Now let us tell you about our method and logic of examining the development cells in the intermediate steps until the mature sperm, which is the main follow-up criterion in azoospermic (no sperm) or oligospermic (few or insufficient sperm) patients.
We know very well that
There are a number of cell development stages until a mature sperm cell, i.e. spermatozoa (also called spermatozoid) develops.
How do we know this?
The experience obtained from testicular biopsies is proof of this. What is less known here is that it is thought that it is only possible to see this in the tissue.
However, thanks to large and detailed microscopes and specially developed nuclear dyes, leucocytes and precursor germ cells can be counted separately from each other and we can have an idea about the testicular production capacity of the owner of the semen.
In the semen examination of a good testis, it is now possible to see all intermediate step cells except the stem cell (spermatogonium: only in the tissue because it is adjacent to the basement membrane in the tissue) in the floating or precipitated semen fluid.
After the spermatogonium, respectively: stage zero = 0
Primary spermatocyte (duplicate stem cell; 46 xy or 46 xx) = stage 1
Secondary spermatocyte (23x-23y or 23x-23x halved material develops by meiotic process) = stage2
First round spermatids (the tail is not visible in these, the nucleus is larger and has a more circular structure. According to their micron diameters, the first 12-15 micron diameter, then the more mature 10-12 micron diameter develops) = stage 3, stage 4
The diameter of the spermatid in the FSH-activated cycle is around 8-10 microns and the tiny tail starts to emerge from the centriole = stage 5
Elonge stage = stages 6 to 7.
Here, with a method we have developed, we categorise the elonge cells into 7 different phases, essentially following the steps during the filtration of the nucleus from the nucleus in the form of a photo frame for you and targeting the semen sample that finds the best response in maturation.
We do not see this change in healthy sperm donors, i.e. non-azoospermic patients.
In azoospermic patients, however, somehow the transformation of the nucleus and stagnation into a mature spermatozoa cell is delayed in these stages, which we call maturation.
Some researchers attribute this to low-energy mitochondrial activity in the arrival of DNA and RNA, while others recognise that there are multiple causes and attribute it to the imbalance in the microenvironmental integrity, especially after multiple TESE.
If we want to give an example here; in a healthy person, we need to see all the above phases together with the first 5 phases and then mature sperm cells.
If we give another example, FSH is extremely high, testosterone is extremely low, testicular volume is extremely small, a patient is taken to micro TESE and although the pathology is Sertoli Cell Only, that is, there is no stem cell at all, we found a few sperm (!)
Now, the lies of those who say that we are placing him with IVF will be clearly revealed.
In such a case, it is not even possible to see any intermediate step cell sample in the semen detail analysis, let alone carrying the case to unnecessary micro TESE, let alone carrying the case to unnecessary micro TESE, both the patient’s tissue that can be developed and the economy are damaged due to financial ambitions by saying that we have found sperm.
I regret to state that I am faced with hundreds of the examples I have given above.
Prof. Dr. Paul Tureck, who is considered the doyen of this analysis system in the USA (google azoospermia and you will find the tureck clinic in the 3rd or 4th place. In the 3rd or 4th row, you will come across the tureck clinic; look at the sperm mapping section), we know from his website and interviews with him that he decided to do TESE by entering the testis with the micro-needle method (tefna = testicular fine needle aspiration) and taking multiple samples (tefna = testicular fine needle aspiration) by entering about 20-30 places and numbering the regions that he enumerated, not preferring the regions with poor histology, just like we do, but preferring the histology-rich tissue, and that he demanded a figure of around $ 7000 for this procedure.

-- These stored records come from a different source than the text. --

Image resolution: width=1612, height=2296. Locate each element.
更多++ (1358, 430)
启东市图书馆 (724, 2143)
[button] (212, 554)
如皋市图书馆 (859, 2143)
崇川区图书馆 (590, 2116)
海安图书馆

While Prof Tureck has expressed his opinion by publishing a study of 169 cases that he considers micro TESE as a very damaging invasive procedure and that micro TESE should only be recommended for a case with a low chance percentage and a low chance except for 2-3 regions, our country is carried out in a very ordinary way with the logic of TESE for those who come with a random logic without looking at the necessary unnecessary detailed detailed detailed calculated calculated unaccounted treatment untreated treatment unpredictable predictive unpredictable.
This is why we have named this type of TESE as diving TESE.
Despite all these scientific publications and developments, it is necessary to see that the era of this irregular logic is over with a correct bookmark on the way to a process in which azoospermia patients are unnecessarily distracted with random unscientific hormone treatments with a system that does not have a proper and follow-up follow-up criterion, which is our whole purpose.
The recent spread of this awareness and the marked superiority in the chances of cases without TESE is the biggest evidence for this.
In that case, any surgical procedure without a good foresight, i.e. TESE or micro TESE, will not only not be beneficial, but will also cause the root of a tree that does not bear fruit due to malnutrition to rot completely by continuously cutting the root.
Summary Rule:
The success rate in cases will be higher after a good patient history, a good prediction, a good follow-up criterion and a good treatment follow-up.